**What you should do:** Rewrite the entries from the start through the line containing "(x=880, y=29)", swapping "feedback icon" for "help icon" and keeping everything else the same.

**Data lines:**
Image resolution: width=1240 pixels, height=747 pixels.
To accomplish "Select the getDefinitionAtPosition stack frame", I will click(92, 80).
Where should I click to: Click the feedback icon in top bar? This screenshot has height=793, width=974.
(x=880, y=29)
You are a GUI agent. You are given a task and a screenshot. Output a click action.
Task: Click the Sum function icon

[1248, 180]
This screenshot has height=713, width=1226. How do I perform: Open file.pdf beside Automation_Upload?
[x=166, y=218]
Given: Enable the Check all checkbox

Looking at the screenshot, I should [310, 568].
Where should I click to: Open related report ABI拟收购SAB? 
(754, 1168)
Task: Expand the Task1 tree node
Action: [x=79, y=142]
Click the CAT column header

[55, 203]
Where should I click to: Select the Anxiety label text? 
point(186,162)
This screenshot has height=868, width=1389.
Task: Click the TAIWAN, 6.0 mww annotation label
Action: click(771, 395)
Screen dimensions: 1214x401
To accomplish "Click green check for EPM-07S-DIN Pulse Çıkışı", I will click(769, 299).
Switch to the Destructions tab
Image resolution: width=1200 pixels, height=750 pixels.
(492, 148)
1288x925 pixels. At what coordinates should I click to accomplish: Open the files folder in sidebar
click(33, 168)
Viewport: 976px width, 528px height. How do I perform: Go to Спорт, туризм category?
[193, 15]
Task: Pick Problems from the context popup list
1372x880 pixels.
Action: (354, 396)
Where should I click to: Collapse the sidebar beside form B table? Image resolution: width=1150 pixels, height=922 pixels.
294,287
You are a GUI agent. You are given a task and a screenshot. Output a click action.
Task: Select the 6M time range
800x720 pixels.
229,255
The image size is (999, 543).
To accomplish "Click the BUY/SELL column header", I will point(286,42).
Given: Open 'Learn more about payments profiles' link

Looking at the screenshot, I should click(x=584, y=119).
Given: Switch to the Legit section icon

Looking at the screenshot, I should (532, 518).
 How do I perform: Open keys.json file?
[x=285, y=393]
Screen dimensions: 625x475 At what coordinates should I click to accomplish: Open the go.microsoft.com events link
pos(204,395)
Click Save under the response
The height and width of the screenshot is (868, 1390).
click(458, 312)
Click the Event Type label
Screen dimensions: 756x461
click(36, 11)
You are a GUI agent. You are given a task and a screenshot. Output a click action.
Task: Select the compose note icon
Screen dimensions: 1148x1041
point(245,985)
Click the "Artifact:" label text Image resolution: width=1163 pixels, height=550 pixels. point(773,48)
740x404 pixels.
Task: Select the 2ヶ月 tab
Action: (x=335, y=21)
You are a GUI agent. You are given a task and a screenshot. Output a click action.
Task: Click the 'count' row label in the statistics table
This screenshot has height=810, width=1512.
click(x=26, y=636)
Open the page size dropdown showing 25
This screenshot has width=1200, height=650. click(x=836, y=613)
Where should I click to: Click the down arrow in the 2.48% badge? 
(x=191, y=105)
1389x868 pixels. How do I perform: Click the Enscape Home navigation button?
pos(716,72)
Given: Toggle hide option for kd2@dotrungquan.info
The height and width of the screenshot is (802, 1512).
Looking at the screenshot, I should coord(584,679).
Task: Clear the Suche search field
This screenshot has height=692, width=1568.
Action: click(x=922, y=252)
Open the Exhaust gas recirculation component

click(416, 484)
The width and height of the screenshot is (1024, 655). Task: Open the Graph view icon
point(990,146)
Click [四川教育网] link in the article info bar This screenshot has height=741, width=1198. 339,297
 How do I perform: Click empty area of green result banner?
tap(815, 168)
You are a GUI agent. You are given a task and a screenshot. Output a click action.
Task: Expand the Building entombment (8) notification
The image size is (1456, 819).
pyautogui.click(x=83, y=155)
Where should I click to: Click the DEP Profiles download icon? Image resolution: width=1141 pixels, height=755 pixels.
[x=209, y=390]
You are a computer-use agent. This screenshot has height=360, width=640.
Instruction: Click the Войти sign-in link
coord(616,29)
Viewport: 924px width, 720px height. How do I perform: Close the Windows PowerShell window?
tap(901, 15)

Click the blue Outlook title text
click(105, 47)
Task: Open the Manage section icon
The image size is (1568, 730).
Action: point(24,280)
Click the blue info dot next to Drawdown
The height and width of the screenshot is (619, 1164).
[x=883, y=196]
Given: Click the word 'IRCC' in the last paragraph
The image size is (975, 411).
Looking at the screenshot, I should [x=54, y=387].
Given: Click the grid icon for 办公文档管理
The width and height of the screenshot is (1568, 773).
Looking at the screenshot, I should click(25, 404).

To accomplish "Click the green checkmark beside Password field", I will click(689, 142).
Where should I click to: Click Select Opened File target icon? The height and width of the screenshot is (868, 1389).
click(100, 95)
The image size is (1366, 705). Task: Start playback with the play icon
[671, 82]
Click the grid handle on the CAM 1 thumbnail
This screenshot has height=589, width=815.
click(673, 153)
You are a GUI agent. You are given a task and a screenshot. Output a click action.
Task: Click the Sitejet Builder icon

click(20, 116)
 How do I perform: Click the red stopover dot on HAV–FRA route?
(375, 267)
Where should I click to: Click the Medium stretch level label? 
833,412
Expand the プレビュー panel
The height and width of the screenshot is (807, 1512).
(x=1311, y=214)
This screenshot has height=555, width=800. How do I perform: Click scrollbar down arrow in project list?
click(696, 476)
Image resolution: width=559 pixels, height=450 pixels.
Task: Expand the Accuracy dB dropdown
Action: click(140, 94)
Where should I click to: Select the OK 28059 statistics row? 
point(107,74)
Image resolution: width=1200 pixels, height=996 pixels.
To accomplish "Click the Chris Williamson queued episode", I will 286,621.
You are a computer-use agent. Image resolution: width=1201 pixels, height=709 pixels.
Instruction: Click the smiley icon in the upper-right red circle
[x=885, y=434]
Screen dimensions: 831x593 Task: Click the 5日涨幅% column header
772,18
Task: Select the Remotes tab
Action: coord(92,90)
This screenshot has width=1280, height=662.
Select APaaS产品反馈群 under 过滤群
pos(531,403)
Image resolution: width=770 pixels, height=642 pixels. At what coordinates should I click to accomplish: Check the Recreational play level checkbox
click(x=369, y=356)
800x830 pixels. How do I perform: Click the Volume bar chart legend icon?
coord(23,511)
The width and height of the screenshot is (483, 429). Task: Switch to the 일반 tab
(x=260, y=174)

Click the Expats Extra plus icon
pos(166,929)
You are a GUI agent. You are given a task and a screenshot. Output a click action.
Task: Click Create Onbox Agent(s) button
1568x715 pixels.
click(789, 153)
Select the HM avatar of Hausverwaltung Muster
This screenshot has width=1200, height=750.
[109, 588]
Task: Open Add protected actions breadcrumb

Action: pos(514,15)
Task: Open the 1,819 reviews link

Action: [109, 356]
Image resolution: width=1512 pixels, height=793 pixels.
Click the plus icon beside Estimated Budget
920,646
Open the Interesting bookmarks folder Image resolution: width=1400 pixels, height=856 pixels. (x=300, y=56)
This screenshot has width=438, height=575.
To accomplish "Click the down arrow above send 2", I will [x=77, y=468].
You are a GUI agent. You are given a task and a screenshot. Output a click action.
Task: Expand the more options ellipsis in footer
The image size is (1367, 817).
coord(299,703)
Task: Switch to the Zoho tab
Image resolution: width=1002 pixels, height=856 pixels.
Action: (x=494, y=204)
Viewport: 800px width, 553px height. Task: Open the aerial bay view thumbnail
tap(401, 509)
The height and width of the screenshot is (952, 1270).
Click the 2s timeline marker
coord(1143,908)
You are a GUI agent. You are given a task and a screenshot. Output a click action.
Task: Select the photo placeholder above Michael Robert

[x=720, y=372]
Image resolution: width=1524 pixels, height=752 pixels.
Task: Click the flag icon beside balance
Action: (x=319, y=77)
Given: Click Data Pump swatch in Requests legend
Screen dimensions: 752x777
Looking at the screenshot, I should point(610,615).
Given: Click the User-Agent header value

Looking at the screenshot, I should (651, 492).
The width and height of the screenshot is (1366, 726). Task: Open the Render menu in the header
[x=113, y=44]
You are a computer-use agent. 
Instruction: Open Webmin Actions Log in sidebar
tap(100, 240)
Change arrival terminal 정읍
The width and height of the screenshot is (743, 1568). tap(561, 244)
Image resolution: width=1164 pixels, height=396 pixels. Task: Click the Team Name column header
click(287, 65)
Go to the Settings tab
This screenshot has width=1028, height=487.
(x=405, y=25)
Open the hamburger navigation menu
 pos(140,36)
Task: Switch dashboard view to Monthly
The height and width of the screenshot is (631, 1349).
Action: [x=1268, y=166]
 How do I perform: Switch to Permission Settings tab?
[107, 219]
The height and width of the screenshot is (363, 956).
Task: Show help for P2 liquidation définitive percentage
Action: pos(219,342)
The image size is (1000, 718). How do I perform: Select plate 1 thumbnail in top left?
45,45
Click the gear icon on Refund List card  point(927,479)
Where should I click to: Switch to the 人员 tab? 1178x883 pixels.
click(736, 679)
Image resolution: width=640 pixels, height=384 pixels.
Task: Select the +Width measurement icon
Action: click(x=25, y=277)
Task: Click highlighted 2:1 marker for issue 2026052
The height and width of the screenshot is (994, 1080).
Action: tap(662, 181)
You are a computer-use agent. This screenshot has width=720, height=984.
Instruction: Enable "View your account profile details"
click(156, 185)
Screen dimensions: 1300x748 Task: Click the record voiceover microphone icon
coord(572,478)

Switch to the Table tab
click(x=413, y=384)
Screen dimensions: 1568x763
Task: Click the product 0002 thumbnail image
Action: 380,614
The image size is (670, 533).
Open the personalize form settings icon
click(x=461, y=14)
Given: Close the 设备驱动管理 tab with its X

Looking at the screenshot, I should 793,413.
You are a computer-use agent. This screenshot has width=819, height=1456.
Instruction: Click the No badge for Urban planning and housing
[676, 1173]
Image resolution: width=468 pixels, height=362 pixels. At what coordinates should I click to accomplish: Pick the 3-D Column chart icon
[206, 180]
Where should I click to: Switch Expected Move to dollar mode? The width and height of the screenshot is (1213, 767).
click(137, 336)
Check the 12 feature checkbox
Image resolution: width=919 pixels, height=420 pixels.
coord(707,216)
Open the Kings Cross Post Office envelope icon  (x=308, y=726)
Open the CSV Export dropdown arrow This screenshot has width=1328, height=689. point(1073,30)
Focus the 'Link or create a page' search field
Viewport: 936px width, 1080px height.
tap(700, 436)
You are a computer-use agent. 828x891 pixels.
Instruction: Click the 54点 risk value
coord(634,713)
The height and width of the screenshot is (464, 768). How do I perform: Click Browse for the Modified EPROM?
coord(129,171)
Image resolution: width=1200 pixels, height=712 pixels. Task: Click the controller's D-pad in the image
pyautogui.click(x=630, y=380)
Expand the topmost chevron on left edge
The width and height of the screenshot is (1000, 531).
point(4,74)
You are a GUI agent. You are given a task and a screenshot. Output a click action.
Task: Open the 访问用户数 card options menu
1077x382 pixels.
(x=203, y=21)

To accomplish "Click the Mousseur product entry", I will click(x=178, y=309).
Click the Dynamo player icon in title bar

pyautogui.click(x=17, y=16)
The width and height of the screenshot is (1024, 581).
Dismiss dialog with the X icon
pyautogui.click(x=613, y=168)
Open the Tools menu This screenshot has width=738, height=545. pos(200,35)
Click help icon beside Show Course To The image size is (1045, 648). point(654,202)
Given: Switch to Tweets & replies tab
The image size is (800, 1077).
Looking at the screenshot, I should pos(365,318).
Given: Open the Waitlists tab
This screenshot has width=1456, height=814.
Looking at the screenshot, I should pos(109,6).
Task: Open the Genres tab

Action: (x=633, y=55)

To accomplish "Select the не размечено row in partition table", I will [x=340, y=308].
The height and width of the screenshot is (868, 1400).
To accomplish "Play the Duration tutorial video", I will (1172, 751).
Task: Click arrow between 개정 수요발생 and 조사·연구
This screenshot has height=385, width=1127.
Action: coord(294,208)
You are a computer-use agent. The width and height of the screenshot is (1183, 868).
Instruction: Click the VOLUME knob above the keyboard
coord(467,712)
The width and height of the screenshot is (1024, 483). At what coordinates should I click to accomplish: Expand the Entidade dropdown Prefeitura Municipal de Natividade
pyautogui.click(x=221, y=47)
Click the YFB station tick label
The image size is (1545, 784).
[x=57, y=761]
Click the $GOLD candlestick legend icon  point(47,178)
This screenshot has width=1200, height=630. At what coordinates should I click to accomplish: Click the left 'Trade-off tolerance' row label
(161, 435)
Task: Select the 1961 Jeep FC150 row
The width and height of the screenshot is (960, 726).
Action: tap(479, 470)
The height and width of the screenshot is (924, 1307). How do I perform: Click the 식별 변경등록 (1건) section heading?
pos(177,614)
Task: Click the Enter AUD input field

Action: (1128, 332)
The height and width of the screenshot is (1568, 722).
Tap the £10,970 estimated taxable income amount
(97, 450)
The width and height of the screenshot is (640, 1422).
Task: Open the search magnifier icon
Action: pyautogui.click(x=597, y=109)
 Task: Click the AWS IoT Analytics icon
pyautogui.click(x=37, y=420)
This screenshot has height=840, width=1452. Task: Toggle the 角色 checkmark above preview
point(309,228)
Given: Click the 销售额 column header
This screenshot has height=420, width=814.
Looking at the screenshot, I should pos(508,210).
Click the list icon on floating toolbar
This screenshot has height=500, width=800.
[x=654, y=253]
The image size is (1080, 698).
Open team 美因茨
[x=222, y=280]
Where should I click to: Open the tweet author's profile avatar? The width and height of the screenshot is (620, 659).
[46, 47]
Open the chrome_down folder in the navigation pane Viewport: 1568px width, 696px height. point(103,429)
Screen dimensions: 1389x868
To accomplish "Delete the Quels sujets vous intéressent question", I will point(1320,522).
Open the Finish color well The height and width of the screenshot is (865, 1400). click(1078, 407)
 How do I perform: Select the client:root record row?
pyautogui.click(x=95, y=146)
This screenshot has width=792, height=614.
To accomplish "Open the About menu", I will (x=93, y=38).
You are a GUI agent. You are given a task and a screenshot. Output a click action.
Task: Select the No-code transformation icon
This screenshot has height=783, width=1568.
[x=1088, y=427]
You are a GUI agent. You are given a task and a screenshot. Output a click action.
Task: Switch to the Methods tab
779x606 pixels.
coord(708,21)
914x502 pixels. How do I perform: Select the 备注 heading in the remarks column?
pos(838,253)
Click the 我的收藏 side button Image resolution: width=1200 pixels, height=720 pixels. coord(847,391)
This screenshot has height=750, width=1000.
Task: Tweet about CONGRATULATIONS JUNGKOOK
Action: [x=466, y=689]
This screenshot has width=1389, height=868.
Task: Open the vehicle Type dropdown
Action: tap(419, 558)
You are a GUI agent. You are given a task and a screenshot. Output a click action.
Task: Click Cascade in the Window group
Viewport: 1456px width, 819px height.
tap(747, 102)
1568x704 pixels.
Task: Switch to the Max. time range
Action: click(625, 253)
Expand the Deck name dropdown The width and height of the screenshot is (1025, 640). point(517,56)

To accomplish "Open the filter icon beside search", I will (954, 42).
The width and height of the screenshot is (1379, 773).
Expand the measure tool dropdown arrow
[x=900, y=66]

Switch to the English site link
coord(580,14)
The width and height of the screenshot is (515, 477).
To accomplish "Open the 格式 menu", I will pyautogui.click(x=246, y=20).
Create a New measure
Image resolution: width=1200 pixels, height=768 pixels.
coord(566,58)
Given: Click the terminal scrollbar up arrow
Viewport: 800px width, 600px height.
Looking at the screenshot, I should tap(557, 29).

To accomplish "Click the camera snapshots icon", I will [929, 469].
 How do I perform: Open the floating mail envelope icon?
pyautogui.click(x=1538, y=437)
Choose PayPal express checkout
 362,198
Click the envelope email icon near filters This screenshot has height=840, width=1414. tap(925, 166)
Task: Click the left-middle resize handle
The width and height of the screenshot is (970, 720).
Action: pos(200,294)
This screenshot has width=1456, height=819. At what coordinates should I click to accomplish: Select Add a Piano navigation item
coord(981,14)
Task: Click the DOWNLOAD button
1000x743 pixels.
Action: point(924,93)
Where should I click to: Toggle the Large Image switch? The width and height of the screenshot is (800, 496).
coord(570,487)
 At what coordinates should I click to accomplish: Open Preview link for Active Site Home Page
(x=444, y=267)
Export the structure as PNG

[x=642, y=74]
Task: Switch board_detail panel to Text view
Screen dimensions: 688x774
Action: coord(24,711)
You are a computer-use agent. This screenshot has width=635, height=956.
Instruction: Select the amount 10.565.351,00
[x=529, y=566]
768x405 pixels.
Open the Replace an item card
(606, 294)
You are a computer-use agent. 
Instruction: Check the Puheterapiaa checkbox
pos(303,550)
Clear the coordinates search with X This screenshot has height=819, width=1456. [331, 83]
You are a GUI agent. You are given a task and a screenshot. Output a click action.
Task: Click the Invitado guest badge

**Answer:**
Image resolution: width=1240 pixels, height=747 pixels.
To accomplish "Select the getDefinitionAtPosition stack frame", I will click(92, 80).
Where should I click to: Click the help icon in top bar? This screenshot has height=793, width=974.
(x=880, y=29)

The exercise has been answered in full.